§ **WHAT IS EXPECTED**
Show the lines of the material that contain the word "مراحل".

§ **DATA RECORDS**
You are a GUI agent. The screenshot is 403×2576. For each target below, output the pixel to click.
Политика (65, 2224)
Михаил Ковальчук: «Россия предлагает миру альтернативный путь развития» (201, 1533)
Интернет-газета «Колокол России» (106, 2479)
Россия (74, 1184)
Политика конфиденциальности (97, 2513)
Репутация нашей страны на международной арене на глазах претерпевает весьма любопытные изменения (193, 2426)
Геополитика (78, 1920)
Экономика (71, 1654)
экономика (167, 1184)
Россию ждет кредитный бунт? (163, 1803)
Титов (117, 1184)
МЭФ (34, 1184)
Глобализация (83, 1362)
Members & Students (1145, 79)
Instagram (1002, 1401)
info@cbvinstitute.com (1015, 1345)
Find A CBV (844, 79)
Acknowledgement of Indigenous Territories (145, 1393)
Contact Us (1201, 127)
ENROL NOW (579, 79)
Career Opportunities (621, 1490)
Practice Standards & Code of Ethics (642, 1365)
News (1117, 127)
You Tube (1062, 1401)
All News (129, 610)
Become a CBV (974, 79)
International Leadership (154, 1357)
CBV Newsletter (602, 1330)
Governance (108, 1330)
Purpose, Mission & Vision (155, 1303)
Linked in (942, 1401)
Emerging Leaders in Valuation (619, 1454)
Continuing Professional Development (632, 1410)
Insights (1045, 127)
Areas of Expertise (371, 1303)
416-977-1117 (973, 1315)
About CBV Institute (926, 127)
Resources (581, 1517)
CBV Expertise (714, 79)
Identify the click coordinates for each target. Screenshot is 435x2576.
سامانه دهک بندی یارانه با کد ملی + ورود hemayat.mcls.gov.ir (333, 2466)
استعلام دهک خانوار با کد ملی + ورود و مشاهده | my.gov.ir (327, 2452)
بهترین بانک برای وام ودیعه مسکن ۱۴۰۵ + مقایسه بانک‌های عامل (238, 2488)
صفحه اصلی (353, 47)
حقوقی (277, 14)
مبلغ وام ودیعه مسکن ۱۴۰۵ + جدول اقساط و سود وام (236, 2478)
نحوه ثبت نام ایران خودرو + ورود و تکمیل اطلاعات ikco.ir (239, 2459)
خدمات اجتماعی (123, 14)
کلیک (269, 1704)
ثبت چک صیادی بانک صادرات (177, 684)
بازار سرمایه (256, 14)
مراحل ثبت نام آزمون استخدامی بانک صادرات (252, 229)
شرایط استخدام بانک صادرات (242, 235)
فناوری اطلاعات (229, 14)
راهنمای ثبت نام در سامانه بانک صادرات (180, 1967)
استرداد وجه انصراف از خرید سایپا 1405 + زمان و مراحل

§ **EXPECTED OUTPUT**
مراحل ثبت نام آزمون استخدامی بانک صادرات (252, 229)
استرداد وجه انصراف از خرید سایپا 1405 + زمان و مراحل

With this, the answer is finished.